§ **TASKS FOR THIS EXERCISE**
A. Please extract from the post about radiation oncology residency the passage that begins at the words "It's not until" and stops after the words "I told myself.".
B. According to the post about radiation oncology residency, what straight salaries do the academic satellite jobs offer?
C. Write what comes next in the post about radiation oncology residency, picking up after its last sentence.

[TEXT SECTION]

Who leaves a rad onc residency? You have a chill time in most residencies. Maybe you write a dozen or more papers with a few faculty. You make connections at ASTRO and otherwise. You get known a little bit in the community. You make great connections with patients. You enjoy the technology and learning about cancer. It's all fun and games.

It's not until PGY-5 that you realize that you're screwed. The faculty you personally wrote several manuscripts for won't lift a finger to write an e-mail or pick up a phone on your behalf. Your chair whose ass you personally kissed and whose bidding you did for years offers you a fellowship. All the people you "connected" with over the years aren't hiring or would love to hire you but their own resident is in a similar position so they're hiring them instead... You thought you were different and special. You thought this couldn't happen to you. Your patients loved you, your attendings heaped praise, you were good at research and with patient care. So what if the job market is bad? I've been networking and productive. I'm good at this. I'm not that picky about location. I'll be fine. Job market? That's someone else's problem. That's what I told myself.

So you apply all over the country and get few interviews. A few private gigs without partnership tracks and with pathetic $/RVU reimbursements or low straight salaries with no clear path to raise it. Or academic satellite jobs with the same $200-$300k straight salaries you get offered in private that seem more stable and hey, maybe I can do some academic stuff? You're in your 30s now and you figure, eh, I'll make the best of it. Another residency isn't worth it. Besides I like being a rad onc and a job is a job right? So what if it's not in the region I wanted? I'll be the best darn attending they've ever seen. Then I can just jump to another job in a few years if it doesn't work out.

[/TEXT SECTION]
[RECORD SET]

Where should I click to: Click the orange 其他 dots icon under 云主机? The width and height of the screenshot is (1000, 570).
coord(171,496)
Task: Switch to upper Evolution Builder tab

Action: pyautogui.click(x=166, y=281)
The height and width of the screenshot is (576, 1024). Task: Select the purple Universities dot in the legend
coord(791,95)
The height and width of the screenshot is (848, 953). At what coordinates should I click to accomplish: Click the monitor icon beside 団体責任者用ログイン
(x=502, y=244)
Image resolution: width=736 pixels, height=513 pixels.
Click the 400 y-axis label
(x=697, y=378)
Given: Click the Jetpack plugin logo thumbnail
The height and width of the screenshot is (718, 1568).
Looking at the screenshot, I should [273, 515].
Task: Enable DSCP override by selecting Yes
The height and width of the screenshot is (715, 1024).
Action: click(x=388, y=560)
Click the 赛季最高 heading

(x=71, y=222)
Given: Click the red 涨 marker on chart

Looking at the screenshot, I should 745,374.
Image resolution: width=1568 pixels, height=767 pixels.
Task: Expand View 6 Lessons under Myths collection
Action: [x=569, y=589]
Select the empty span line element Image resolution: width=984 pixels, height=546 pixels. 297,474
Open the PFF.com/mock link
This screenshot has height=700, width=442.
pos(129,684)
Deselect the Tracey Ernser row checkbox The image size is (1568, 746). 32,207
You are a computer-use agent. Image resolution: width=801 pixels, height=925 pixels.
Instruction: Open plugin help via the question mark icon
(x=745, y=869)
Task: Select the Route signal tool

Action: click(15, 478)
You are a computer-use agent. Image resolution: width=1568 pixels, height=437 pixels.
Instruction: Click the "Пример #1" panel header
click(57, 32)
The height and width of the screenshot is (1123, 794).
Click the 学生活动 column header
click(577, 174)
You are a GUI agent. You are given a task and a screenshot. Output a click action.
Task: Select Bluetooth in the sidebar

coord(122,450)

[/RECORD SET]

§ **TASK ANSWERS**
A.
It's not until PGY-5 that you realize that you're screwed. The faculty you personally wrote several manuscripts for won't lift a finger to write an e-mail or pick up a phone on your behalf. Your chair whose ass you personally kissed and whose bidding you did for years offers you a fellowship. All the people you "connected" with over the years aren't hiring or would love to hire you but their own resident is in a similar position so they're hiring them instead... You thought you were different and special. You thought this couldn't happen to you. Your patients loved you, your attendings heaped praise, you were good at research and with patient care. So what if the job market is bad? I've been networking and productive. I'm good at this. I'm not that picky about location. I'll be fine. Job market? That's someone else's problem. That's what I told myself.

B. $200-$300k

C.
Then you get to your new job and find out you were lied to about pretty much every facet of your highly malignant 100% clinical "academic" job, now have a non-compete for basically the entire state, and they will never raise your pay. You look for a new job for years just like everyone at this churn and burn job before you, except now there is no job market. So after 100+ applications on every website and calling every friend you have, you get nowhere. Why is this guy looking again so early? I thought he was academic, so what's wrong with him that he's failing in academics? Now you're even further into your 30s, with a family, and with nowhere to go. So your wife tells you to get some anti-depressants and go back to work. Hey, at least I'm as busy as ever despite COVID-19. It gives me something to do I guess. Highest patient satisfaction scores in the practice. Hooray. I get a pathetic bonus every year when I'm over my private practice RVU target (like literally: go have a nice weekend kind of money), but this year they cut my salary 10% for COVID-19. Awesome.

Oh that medicine internship PGY-1 I did 5 or 6 years ago? Yeah, that was too long ago. Sorry, you're going to have to repeat internship if you want to switch to a specialty with a future like med onc.

Rad onc: the only winning move is not to play.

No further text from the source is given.